Greenwich Associates tracks US corporate credit conditions through the Greenwich Credit Availability Index. The index score, which is based on the results of quarterly surveys of more than 500 SMEs, reflects a net calculation of the number of businesses that see credit conditions improving versus those reporting deterioration.
Although the index has been mired in negative territory since the second half of 2007, it began to climb in the direction of a positive reading at the end of the second quarter of 2009 for mid-sized companies and at the start of the third quarter for small businesses. “That rebound has stalled in 2010,” said Greenwich Associates consultant Chris McDonnell.
Optimism Builds About Economy and Business Prospects
The continued lack of access to credit is especially frustrating for owners and executives of SMEs who are increasingly optimistic about the economy and say the financial condition of their own businesses are improving. Among small businesses, the proportion reporting that their financial condition had deteriorated over the past 12 months declined to approximately one-third in March 2010 from 46% in July 2009, while the share reporting financial improvement increased to one quarter from 20% and the share reporting no change jumped to 41% from 33%. The shift was even more dramatic among mid-sized companies as the share reporting deterioration in their financial condition dropped to 26% in March 2010 from 41% in July 2009, while the proportion reporting improvement rose to 35% from 21%.

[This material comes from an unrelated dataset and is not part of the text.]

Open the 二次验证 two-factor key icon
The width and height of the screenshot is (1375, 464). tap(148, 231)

Banks and Borrowers Not Seeing Eye-to-Eye
Although these results suggest the worst might be in the past for SMEs, owners and executives of these companies also see evidence of a troublesome disconnect: despite the rebound in the economy – not to mention significant support from government in the form of monetary and fiscal stimulus – banks are not picking up the pace of lending. Only 24% of small businesses and 22% of mid-sized companies borrowed money over the past three months, shares that were down from the 27% and 29% reported respectively in January of this year, and down significantly from the 46% of small businesses and 40% of mid-sized businesses that reported borrowing in September 2009.

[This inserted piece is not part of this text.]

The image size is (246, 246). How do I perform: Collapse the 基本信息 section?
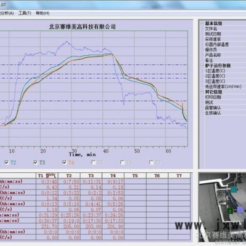click(202, 23)
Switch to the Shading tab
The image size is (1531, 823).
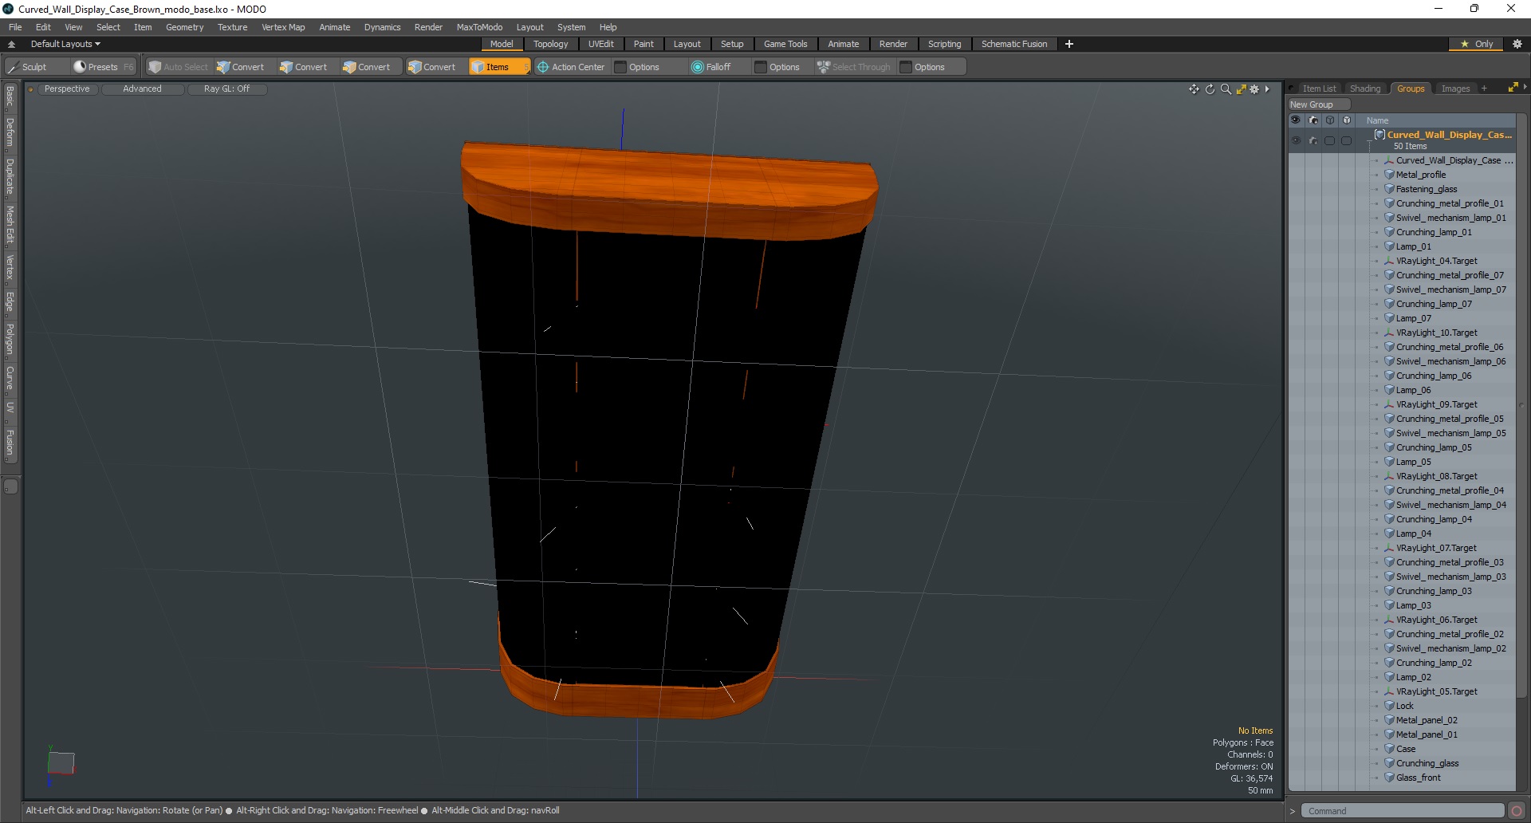[1364, 89]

In the most recent Greenwich Market Pulse, participating companies were asked to evaluate the top 15 US commercial banks to indicate whether these banks were “stepping up to provide credit” or “not lending to an appropriate degree”. By aggregating the responses, a “net willingness to lend” score was calculated for each bank. The results were not encouraging. Among small businesses, not a single US bank received a positive score for willingness to lend, indicating that these companies do not think any bank is lending to an appropriate degree. Among mid-sized companies, a large majority of banks (11 of the 15 banks on the list) received either negative or neutral scores. Among both groups, national banks received the lowest scores for their willingness to lend.
Stricter bank credit standards are having a disproportionate impact on smaller companies, which are likely to be seen as less creditworthy than companies at the larger end of the middle-market category. “Thirty-six percent of the small businesses participating in our Market Pulse survey say they are using credit cards to meet their capital needs,” said Greenwich Associates consultant Pete Garrison.

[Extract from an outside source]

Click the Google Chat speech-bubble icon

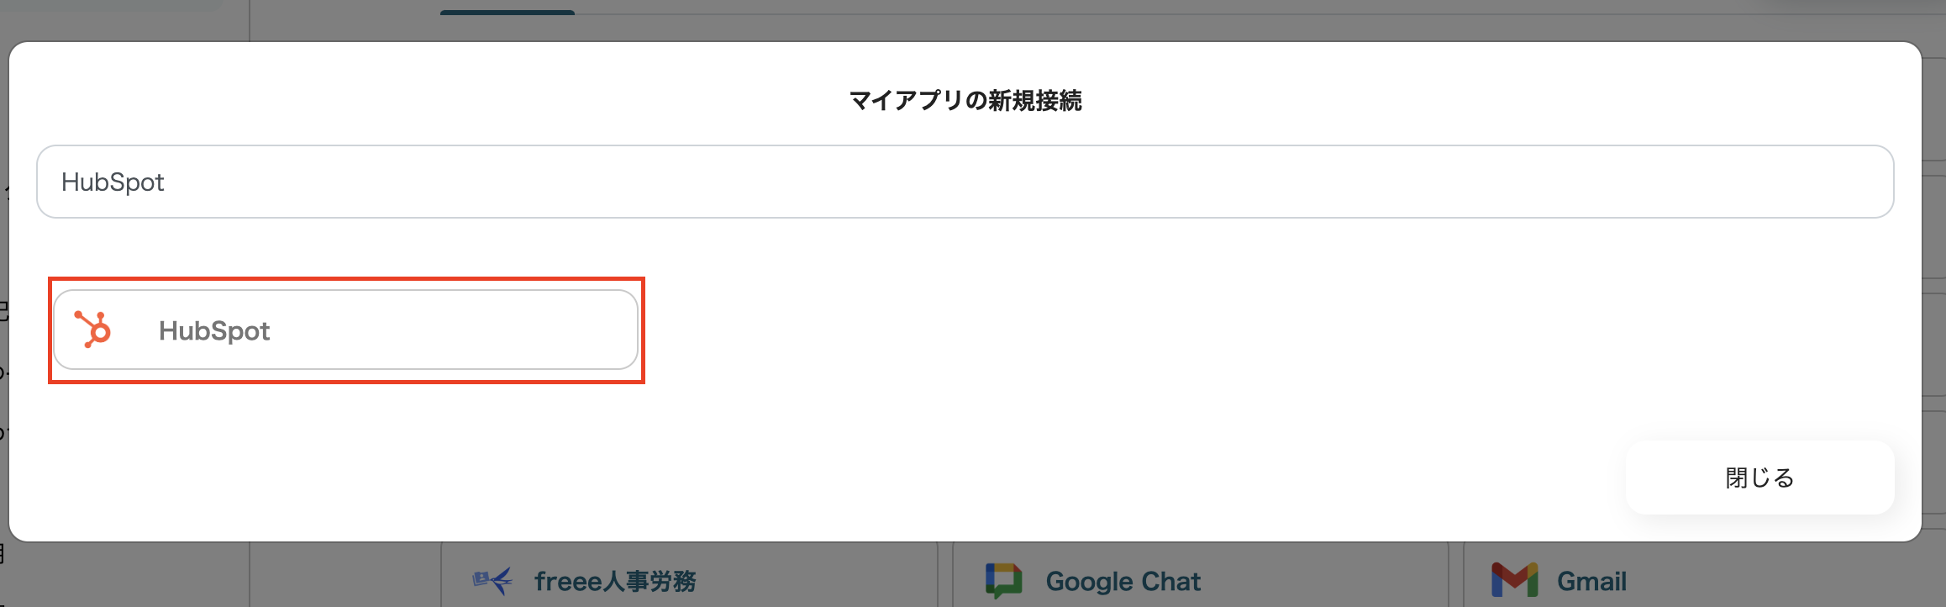[x=1003, y=578]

Credit Recovery Will Start at Top End of Middle Market
However, four banks, including Wachovia/Wells Fargo, Regions Financial, National City/PNC, and Zions Bancorp, received positive scores from mid-market companies, indicating that in aggregate, a majority see them as stepping up to extend credit.
“These results provide a glimpse at how the pick-up in bank lending will unfold and to some extent is already playing out,” said Greenwich Associates consultant David Fox. “Banks that are still pressed for capital and reluctant to add risk to their loan portfolios will first increase the amount of capital available to larger companies with more reliable financials, meaning that the lending recovery will begin in the middle-market and then extend down to small businesses only gradually.”